On pense notamment à cette sortie précoce à Clermont où tu rentres directement au vestiaire dès la 37e minute...
J'avais le choix entre rester sur le banc sagement, donner l'image à toute la France d'un mauvais garçon en shootant dans une bouteille, ou rentrer au vestiaire. Mon choix a été mal interprété et c'est vrai que c'était pas la meilleure chose à faire. La saison dernière, j'avais shooté dans une bouteille et c'était mal passé à juste titre. Dans tous les cas, je n'ai pas eu le comportement à avoir et je sais que je dois travailler là-dessus.
Frustré d'avoir été sorti à la 37e par Niko Kovac au stade Gabriel-Montpied de Clermont, Youssouf Fofana était rentré directement au vestiaire. Depuis, le milieu a digéré et revient petit à petit à son meilleur niveau (Crédit photo : Icon Sport)
Quelles sont les personnes qui comptent le plus à présent dans ta vie d'homme ?
Ce sont mes parents. Dans le monde dans lequel je vis, ils sont "innocents". C'est-à-dire qu'ils ne me voient pas comme un footballeur mais vraiment comme leur enfant. Ils m'envoient faire les courses, alors que ça ne viendrait peut-être pas à l'esprit d'une autre personne. C'est super important notamment quand on enchaîne les victoires, comme la saison dernière, car tu peux vite gonfler. Des joueurs sont là dans le vestiaire pour faire attention aux excès de confiance mais c'est bien de pouvoir rentrer à la maison, au quartier et ressentir que tu es avant tout le fils, l'ami qu'ils ont toujours eu. J'ai eu la chance de grandir dans un entourage favorable que ce soit du côté de ma famille ou de mes amis et je sais que ce n'est pas le cas de tout le monde. Toutes ces personnes m'ont poussé à poursuivre et réaliser mon rêve. Je leur dois tout.

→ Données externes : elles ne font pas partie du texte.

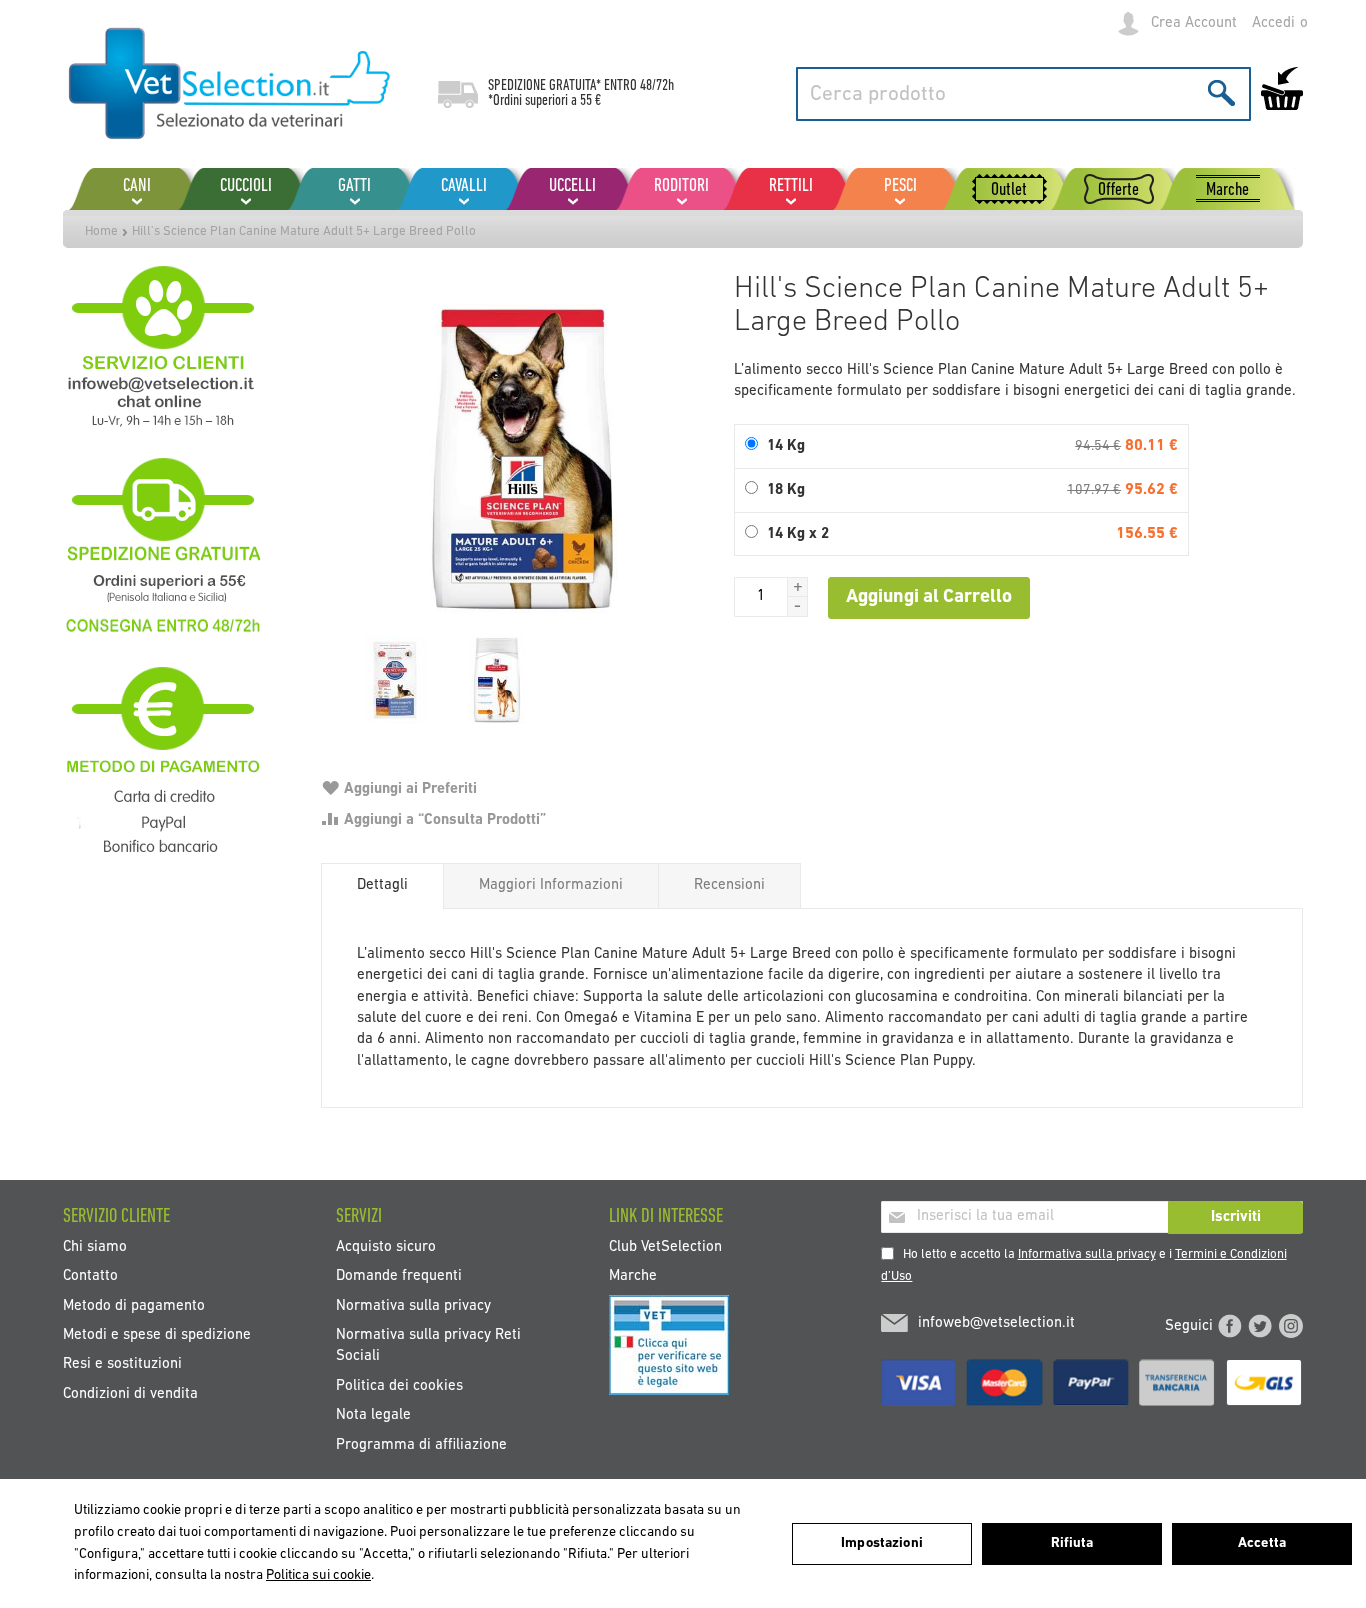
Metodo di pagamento (134, 1305)
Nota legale (373, 1415)
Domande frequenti (399, 1276)
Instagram (1291, 1326)
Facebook (1230, 1326)
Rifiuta (1072, 1543)
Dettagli (382, 885)
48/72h (657, 86)
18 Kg (786, 490)
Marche (633, 1276)
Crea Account (1194, 23)
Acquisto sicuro (386, 1246)
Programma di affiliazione (421, 1444)
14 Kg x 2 (798, 534)
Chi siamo (95, 1246)
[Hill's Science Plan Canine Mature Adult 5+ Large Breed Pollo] (517, 459)
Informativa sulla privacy (1087, 1254)
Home (101, 231)
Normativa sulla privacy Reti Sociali (428, 1346)
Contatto (90, 1276)
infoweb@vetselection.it (996, 1323)
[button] (798, 587)
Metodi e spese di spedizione (157, 1335)
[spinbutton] (761, 597)
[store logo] (230, 85)
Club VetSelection (665, 1246)
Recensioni (729, 885)
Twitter (1260, 1326)
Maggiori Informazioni (551, 885)
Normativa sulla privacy (413, 1305)
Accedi (1273, 23)
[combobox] (1023, 94)
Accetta (1262, 1543)
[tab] (382, 886)
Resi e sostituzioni (122, 1364)
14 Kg (786, 446)
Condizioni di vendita (130, 1393)
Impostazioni (882, 1543)
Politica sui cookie (318, 1575)
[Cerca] (1221, 92)
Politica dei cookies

Tu as signé ton premier contrat professionnel il n'y a pas si longtemps (à Strasbourg en 2018) mais on a l'impression que tu fais déjà partie des vieux briscards à l'ASM...

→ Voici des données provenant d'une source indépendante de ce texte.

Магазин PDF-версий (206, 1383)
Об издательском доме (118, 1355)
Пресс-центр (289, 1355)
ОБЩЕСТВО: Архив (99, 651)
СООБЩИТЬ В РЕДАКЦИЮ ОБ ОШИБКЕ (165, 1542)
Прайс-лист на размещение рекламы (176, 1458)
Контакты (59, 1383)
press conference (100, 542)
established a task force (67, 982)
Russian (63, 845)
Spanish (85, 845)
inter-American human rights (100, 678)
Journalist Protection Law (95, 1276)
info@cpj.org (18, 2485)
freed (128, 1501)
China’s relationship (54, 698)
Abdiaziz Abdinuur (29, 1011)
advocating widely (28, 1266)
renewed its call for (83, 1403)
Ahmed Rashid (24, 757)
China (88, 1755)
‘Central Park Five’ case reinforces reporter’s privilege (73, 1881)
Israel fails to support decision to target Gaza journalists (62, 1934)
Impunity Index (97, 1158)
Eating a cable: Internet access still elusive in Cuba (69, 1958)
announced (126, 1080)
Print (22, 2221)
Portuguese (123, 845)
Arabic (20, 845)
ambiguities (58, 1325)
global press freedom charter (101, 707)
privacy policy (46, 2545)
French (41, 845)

J'ai signé tard dans un club professionnel mais j'ai signé tôt mon premier contrat professionnel. Quand je suis arrivé à Strasbourg, j'avais une ligne directrice et je ne l'ai pas perdue. J'ai gardé les pieds sur terre parce que le contrat pro n'était pas une fin en soi, j'ai continué à bosser et je me suis retrouvé à Monaco un an et demi plus tard. Là, je suis dans le rêve et il faut le vivre !
Boute-en-train quand il faut, mais croyez-moi, je peux aussi passer des coups de gueule en français, en anglais et même en espagnol ! Tout le monde me comprend. Quand c'est bien, je le fais savoir à mes coéquipiers mais quand ça ne va pas, je sais aussi me faire entendre. Si on me voit rigoler, c'est de bon augure on va dire (sourires).
Youssouf Fofana
On a le sentiment que tu fais partie des boute-en-train dans le vestiaire. C'est comme ça que tu te vois ?
Boute-en-train quand il faut, mais croyez-moi, je peux aussi passer des coups de gueule en français, en anglais et même en espagnol ! Tout le monde me comprend. Quand c'est bien, je le fais savoir à mes coéquipiers mais quand ça ne va pas, je sais aussi me faire entendre. Si on me voit rigoler, c'est de bon augure on va dire (sourires).
L'AS Monaco sort d'une belle semaine avec deux succès à Eindhoven puis contre Montpellier à Louis II et donne l'impression de retrouver le collectif de la saison dernière. A quoi attribues-tu les difficultés rencontrées en début d'exercice ?
Le début de saison n'était pas si mauvais que ça, il s'est joué sur des détails. Une fois qu'on réussit à marquer, on joue plus libérés et on arrive à tuer le match cmme contre Montpellier (victoire 3-1 dimanche dernier). C'est ce qui fait notre force et on retrouve petit à petit notre confiance. On va mettre nos difficultés sur le dos de l'enchaînement des matches, on a une équipe jeune et c'est une première pour beaucoup de jouer tous les trois jours depuis le 3 août. On fait partie des équipes de Ligue 1 qui ont le plus joué depuis le début de saison. Ça fait partie du foot et j'espère que c'est pour nous le début d'une grande carrière avec des matches tous les trois jours.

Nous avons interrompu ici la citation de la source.